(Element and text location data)
[Start]

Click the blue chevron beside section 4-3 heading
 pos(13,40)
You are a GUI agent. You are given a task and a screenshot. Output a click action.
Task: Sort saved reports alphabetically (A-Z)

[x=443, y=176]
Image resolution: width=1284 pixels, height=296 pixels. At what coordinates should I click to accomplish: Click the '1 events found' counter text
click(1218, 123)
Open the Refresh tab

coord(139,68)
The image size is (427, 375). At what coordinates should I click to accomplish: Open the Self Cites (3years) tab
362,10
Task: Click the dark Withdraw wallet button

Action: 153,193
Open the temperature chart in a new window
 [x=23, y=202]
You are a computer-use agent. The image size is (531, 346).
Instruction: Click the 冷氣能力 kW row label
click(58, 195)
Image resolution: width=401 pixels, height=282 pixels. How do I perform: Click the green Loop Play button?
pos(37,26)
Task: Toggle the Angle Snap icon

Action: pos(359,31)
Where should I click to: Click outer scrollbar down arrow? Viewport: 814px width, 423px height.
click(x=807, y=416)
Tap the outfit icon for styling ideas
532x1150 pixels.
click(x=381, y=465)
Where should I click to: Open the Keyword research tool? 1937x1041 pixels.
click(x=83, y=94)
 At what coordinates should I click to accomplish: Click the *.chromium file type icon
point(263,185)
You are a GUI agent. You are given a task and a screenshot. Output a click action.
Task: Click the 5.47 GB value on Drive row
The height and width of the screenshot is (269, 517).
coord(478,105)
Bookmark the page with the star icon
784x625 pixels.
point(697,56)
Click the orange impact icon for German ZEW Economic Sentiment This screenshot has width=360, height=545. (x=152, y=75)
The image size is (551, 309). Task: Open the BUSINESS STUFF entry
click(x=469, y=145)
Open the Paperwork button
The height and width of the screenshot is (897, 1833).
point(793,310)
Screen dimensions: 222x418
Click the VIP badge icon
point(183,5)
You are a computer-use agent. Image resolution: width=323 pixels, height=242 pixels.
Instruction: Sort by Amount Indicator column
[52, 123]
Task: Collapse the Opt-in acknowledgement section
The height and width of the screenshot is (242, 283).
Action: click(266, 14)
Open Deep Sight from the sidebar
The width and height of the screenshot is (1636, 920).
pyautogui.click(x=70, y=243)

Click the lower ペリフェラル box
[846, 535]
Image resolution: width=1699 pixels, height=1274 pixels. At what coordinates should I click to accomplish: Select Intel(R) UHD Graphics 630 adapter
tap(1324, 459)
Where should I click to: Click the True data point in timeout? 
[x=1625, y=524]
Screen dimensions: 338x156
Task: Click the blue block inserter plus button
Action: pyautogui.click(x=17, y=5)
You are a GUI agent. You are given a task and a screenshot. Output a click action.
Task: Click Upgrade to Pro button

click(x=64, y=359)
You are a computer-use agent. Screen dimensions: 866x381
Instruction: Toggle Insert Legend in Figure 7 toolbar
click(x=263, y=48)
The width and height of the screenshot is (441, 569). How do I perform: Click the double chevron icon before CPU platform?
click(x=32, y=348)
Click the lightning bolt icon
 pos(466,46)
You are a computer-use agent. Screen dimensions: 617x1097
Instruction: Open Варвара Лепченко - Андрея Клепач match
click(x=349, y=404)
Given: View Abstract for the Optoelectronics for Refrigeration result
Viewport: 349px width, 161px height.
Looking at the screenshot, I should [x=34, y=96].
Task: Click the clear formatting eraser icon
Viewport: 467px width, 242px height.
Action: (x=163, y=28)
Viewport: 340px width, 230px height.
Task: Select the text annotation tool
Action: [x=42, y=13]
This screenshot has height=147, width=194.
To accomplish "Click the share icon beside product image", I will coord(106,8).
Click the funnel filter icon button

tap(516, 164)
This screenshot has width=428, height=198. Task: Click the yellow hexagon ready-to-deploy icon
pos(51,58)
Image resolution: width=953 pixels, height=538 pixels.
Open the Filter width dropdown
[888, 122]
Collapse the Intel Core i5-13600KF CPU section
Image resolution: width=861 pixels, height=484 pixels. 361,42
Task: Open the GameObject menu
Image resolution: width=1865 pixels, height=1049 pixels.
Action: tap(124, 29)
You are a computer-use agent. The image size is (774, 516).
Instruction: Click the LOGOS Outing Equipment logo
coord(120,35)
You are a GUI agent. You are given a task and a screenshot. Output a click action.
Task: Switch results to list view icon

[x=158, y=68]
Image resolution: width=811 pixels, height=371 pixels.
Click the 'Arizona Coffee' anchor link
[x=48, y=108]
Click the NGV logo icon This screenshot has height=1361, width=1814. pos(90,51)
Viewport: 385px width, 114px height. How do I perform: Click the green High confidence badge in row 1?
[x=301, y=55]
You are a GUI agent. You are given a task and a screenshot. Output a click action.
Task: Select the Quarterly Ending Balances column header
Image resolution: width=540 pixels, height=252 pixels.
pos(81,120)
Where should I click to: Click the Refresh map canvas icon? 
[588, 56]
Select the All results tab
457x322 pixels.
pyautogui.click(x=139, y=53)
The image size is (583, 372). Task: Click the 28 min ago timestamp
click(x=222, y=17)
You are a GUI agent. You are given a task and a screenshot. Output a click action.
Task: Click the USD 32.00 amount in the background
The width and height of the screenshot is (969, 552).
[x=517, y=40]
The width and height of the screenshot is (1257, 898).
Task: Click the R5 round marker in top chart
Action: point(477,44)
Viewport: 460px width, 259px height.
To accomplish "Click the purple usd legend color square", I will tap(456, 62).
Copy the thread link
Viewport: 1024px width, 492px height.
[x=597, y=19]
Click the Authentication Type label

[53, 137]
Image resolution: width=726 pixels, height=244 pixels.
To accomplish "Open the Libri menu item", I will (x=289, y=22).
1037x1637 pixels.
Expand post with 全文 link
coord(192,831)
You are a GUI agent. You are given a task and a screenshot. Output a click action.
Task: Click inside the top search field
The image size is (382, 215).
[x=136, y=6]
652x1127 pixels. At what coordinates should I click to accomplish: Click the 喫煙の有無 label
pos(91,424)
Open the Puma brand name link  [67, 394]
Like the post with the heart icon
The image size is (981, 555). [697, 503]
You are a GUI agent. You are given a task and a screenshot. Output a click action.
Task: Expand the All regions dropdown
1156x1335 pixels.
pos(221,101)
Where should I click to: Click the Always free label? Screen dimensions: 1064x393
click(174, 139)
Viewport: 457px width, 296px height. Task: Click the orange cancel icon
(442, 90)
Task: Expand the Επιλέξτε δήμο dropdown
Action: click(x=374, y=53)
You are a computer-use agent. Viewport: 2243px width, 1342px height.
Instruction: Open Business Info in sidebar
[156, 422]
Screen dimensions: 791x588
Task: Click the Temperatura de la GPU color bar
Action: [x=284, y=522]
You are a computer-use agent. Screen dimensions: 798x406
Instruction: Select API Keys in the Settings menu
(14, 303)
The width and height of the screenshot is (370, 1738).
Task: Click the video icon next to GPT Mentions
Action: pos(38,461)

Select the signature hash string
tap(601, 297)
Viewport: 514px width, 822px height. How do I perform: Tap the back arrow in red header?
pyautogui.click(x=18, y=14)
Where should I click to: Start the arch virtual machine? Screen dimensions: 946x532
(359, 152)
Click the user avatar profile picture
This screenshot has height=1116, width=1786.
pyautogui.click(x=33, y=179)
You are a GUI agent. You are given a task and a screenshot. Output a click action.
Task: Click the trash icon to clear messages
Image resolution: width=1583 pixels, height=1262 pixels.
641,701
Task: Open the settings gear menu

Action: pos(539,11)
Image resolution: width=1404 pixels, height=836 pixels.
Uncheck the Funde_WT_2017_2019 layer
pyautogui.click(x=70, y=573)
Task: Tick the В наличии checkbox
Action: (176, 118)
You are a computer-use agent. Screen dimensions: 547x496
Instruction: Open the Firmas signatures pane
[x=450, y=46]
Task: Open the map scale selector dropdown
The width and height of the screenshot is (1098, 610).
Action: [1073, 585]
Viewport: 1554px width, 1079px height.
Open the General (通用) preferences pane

[End]

- Objective -
In the records above, copy word for word the lines from the one containing "The image size is (583, 372)." through the one containing "coord(192,831)", including both of those lines.

- Answer to the task -
The image size is (583, 372). Task: Click the 28 min ago timestamp
click(x=222, y=17)
You are a GUI agent. You are given a task and a screenshot. Output a click action.
Task: Click the USD 32.00 amount in the background
The width and height of the screenshot is (969, 552).
[x=517, y=40]
The width and height of the screenshot is (1257, 898).
Task: Click the R5 round marker in top chart
Action: point(477,44)
Viewport: 460px width, 259px height.
To accomplish "Click the purple usd legend color square", I will tap(456, 62).
Copy the thread link
Viewport: 1024px width, 492px height.
[x=597, y=19]
Click the Authentication Type label

[53, 137]
Image resolution: width=726 pixels, height=244 pixels.
To accomplish "Open the Libri menu item", I will (x=289, y=22).
1037x1637 pixels.
Expand post with 全文 link
coord(192,831)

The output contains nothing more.